4. Plattform für Klimajournalismus lanciert
(persoenlich.com, Michèle Widmer)
Wie Michèle Widmer berichtet, soll im Frühling 2024 eine neue Plattform für Klimajournalismus namens “Neue Zukunft” an den Start gehen. Das Online-Magazin werde sich auf eine solidarische und kritische Auseinandersetzung mit der Klimagerechtigkeitsbewegung konzentrieren und plane, monatliche Inhalte in verschiedenen Formaten wie Videos, Podcasts oder Texten zu veröffentlichen. Die Finanzierung des Projekts sei noch offen, wobei Werbung als Finanzierungsquelle ausgeschlossen werde.

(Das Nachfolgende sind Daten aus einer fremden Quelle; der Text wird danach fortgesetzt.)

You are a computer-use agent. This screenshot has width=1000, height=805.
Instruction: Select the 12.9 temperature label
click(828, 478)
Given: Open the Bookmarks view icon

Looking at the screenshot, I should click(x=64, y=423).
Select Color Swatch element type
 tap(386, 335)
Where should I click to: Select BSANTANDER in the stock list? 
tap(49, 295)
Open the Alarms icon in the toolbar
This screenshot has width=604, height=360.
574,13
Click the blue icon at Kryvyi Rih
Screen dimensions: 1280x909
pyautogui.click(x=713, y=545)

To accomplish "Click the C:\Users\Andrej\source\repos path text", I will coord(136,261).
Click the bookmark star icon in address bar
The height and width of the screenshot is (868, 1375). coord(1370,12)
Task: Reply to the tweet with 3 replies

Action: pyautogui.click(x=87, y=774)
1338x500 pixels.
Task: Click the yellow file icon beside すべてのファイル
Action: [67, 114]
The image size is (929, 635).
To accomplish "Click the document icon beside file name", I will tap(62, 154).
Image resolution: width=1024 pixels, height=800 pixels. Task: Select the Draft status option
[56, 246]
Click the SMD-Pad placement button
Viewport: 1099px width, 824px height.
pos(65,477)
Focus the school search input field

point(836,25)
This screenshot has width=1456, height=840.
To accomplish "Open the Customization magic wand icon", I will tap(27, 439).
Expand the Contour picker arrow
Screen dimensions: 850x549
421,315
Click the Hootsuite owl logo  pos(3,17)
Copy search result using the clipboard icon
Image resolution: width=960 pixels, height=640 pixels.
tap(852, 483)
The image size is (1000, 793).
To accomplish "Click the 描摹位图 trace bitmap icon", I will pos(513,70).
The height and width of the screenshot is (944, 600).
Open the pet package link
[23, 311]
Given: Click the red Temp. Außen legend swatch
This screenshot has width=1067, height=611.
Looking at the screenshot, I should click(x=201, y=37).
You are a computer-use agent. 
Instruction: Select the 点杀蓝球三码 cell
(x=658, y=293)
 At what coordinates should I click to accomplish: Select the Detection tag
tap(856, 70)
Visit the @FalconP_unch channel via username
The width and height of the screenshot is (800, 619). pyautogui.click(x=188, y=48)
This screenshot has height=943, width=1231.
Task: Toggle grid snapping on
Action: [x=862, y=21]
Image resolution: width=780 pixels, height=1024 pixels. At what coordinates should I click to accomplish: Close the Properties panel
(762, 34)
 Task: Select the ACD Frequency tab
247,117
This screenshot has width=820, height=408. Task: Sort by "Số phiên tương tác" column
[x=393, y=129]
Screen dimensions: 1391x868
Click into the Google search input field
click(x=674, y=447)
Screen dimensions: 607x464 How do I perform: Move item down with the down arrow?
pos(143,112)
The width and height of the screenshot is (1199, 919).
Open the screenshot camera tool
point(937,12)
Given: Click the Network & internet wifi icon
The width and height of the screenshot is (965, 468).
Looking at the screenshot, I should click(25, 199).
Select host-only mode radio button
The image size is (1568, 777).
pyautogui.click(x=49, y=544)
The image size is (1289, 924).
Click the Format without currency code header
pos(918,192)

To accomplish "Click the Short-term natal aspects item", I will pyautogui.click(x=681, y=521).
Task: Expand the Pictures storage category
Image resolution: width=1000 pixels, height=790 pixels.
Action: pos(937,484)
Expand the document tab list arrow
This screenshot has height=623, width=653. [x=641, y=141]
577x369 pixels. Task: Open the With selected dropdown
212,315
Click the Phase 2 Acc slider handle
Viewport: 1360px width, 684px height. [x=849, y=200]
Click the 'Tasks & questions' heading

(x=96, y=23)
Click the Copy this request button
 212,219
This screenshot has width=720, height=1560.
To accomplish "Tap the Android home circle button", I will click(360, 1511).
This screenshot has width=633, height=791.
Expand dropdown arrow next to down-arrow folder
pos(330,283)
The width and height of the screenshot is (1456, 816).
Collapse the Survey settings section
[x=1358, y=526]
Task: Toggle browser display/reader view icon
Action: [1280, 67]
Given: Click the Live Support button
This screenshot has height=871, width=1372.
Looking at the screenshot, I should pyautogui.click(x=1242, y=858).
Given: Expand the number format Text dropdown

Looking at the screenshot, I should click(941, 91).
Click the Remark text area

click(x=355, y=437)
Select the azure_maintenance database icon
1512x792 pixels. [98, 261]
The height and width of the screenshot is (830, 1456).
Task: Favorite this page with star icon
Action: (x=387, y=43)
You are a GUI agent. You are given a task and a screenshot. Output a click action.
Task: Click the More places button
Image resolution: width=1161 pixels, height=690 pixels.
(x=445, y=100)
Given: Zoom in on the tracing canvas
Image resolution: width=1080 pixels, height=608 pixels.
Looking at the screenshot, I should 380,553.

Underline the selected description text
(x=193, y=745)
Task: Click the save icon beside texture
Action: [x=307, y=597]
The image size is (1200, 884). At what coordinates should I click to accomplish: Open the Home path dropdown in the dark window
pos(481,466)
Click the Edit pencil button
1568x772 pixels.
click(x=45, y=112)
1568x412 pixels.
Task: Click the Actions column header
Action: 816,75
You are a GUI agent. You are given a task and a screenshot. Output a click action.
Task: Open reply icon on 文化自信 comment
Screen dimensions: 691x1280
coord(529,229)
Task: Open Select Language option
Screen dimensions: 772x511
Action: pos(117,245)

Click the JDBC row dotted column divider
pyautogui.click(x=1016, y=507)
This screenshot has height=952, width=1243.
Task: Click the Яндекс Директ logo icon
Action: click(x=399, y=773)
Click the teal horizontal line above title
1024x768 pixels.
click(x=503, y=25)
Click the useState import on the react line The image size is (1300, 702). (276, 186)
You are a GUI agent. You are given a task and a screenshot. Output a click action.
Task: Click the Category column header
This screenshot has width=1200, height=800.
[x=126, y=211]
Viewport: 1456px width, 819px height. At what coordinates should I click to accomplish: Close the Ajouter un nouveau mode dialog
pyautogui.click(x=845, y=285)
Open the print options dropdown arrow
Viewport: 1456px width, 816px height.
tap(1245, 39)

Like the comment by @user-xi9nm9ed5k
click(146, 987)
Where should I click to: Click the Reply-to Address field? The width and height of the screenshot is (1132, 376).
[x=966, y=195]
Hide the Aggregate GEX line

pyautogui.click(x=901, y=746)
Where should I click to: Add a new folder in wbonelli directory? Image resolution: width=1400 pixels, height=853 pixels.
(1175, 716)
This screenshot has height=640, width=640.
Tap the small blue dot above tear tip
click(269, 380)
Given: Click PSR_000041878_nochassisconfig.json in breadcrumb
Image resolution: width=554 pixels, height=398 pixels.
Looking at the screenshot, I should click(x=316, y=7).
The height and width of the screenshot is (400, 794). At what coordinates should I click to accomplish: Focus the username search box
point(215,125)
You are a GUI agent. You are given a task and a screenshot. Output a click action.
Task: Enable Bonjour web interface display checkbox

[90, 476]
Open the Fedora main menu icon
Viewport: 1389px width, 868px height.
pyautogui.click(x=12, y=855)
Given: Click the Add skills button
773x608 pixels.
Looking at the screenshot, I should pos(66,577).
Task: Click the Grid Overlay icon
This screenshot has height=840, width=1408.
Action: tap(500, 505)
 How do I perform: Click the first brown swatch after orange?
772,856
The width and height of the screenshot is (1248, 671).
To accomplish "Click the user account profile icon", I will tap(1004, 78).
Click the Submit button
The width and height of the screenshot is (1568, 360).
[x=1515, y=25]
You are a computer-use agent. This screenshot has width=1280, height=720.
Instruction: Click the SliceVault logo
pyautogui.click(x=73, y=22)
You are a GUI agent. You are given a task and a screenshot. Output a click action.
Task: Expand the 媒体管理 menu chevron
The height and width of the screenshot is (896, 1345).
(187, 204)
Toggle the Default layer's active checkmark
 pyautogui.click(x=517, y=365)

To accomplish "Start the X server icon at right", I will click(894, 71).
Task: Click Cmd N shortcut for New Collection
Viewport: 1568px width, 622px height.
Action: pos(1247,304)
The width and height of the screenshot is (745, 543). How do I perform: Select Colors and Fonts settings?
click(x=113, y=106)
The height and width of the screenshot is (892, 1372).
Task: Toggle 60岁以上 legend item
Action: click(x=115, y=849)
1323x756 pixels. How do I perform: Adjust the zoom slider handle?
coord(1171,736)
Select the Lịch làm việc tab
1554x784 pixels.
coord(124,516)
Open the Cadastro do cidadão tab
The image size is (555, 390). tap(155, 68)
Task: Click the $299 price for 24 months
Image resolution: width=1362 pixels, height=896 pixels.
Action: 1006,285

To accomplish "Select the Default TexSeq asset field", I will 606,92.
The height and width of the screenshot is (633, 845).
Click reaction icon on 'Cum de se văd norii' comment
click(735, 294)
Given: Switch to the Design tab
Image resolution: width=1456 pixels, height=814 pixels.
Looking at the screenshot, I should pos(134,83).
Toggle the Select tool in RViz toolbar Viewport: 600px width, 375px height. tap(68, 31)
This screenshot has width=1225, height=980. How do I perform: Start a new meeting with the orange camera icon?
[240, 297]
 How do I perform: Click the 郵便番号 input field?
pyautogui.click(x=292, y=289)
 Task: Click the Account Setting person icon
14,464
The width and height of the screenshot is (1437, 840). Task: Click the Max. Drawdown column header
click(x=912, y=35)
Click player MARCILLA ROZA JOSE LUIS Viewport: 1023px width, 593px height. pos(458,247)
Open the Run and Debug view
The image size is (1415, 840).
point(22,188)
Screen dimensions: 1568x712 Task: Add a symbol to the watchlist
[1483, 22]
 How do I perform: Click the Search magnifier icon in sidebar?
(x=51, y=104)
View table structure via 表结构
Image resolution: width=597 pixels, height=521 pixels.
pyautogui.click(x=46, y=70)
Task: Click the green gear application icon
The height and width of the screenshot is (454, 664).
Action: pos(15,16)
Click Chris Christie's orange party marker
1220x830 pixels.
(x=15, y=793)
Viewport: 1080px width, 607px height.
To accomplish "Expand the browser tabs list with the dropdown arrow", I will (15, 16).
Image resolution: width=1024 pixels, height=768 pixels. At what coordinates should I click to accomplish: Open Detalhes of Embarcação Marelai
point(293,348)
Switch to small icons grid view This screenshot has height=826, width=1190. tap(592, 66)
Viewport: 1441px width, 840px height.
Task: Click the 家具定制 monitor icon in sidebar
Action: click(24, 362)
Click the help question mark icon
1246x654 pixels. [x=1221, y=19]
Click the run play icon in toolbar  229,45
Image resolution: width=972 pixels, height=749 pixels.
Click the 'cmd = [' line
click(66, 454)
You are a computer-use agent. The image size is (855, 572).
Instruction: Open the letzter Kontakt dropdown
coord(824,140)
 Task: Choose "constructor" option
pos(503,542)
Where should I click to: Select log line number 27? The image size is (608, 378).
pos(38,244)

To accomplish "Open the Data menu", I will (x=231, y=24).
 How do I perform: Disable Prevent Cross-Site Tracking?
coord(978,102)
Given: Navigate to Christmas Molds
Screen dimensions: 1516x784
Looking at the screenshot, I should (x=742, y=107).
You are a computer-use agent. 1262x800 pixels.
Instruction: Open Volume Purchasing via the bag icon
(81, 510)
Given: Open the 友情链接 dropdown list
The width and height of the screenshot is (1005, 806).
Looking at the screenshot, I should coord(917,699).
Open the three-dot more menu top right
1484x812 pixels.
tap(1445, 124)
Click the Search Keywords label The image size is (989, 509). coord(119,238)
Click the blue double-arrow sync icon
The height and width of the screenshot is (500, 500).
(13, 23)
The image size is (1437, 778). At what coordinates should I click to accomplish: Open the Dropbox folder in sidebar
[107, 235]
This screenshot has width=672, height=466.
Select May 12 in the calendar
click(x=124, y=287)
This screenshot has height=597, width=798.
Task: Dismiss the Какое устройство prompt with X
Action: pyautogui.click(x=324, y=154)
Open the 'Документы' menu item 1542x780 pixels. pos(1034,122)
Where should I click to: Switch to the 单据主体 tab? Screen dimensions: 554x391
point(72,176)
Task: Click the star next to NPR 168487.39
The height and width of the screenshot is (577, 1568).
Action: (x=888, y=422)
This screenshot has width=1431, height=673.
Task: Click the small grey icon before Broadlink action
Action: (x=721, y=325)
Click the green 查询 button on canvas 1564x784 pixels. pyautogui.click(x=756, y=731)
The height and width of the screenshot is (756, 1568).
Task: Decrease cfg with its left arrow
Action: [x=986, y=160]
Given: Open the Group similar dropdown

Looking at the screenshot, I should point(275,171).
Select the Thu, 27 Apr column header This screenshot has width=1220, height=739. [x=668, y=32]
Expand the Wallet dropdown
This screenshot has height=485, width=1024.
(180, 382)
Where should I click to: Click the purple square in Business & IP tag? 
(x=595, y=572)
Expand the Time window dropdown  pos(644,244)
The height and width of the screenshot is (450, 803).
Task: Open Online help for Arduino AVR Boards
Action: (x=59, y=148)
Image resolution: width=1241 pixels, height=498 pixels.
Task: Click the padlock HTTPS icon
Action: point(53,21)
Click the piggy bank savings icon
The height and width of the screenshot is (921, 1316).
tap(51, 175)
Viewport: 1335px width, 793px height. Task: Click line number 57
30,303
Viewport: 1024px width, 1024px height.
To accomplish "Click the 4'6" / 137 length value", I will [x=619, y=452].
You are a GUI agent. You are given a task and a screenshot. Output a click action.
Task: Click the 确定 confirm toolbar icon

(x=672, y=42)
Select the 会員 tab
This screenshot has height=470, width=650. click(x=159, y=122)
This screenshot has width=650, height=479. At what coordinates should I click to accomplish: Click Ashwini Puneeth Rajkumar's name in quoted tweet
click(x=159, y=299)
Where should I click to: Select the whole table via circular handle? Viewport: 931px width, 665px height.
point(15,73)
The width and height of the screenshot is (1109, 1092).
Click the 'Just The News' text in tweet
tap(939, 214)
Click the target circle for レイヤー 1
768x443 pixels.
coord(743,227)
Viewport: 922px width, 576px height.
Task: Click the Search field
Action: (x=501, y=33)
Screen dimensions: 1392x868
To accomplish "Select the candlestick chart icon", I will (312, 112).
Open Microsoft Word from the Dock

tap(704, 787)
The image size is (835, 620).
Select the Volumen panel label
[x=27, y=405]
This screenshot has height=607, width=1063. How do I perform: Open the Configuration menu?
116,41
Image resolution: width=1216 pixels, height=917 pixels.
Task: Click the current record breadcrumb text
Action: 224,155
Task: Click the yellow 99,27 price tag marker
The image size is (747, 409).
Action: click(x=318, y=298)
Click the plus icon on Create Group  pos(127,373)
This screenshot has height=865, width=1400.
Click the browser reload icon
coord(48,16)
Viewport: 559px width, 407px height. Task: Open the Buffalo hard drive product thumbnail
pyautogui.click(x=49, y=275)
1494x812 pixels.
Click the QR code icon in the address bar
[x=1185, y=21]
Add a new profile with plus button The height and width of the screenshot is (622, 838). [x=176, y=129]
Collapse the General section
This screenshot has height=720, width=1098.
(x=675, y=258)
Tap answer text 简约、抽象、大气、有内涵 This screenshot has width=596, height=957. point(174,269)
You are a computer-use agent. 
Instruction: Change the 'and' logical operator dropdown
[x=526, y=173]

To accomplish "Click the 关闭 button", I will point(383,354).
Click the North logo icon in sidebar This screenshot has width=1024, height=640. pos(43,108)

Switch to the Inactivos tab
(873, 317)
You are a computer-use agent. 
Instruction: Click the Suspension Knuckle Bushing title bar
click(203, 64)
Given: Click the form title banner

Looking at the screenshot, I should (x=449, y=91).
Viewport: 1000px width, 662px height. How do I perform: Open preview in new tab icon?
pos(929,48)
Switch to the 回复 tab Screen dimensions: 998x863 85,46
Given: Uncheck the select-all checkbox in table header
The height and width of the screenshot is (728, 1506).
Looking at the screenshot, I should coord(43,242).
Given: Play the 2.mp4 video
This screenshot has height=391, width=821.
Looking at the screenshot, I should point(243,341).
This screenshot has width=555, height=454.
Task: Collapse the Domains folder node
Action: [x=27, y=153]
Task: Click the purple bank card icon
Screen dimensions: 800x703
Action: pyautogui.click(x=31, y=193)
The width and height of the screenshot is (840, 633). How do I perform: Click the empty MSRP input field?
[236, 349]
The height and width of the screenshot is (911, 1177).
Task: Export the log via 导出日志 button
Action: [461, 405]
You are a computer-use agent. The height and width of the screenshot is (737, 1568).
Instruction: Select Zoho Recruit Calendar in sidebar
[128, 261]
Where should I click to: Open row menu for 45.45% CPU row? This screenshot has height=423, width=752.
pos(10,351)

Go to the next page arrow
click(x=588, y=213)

5. Warum wir uns gute Nachrichten wünschen und schlechte (oder keine) Nachrichten lesen
(de.ejo-online.eu, Marcus Kreutler)
“Gerade zur Weihnachtszeit nach einem Jahr voller Krisen möchten Redaktionen ihrem Publikum vielleicht verstärkt hoffnungsfrohe Geschichten anbieten. Doch es bleibt die Frage: Kommt das an?” Marcus Kreutler schaut sich das Phänomen an, dass viele Menschen sich zwar positive Nachrichten wünschen, aber tendenziell eher negative Nachrichten konsumieren.

6. Netflix veröffentlicht Nutzungs-Zahlen für Tausende Titel
(dwdl.de, Uwe Mantel)
Nachdem Netflix lange ein Geheimnis um seine Zahlen gemacht hat, veröffentlicht der Streamingdienst nun halbjährlich detaillierte Nutzungszahlen für Tausende von Titeln. Der erste Bericht beleuchtet den Erfolg verschiedener Serien und Filme, wobei, wie Uwe Mantel bei “DWDL” betont, die Metrik der gestreamten Stunden nicht direkt den Erfolg eines Titels widerspiegele, da Serien mit vielen Episoden bevorzugt würden.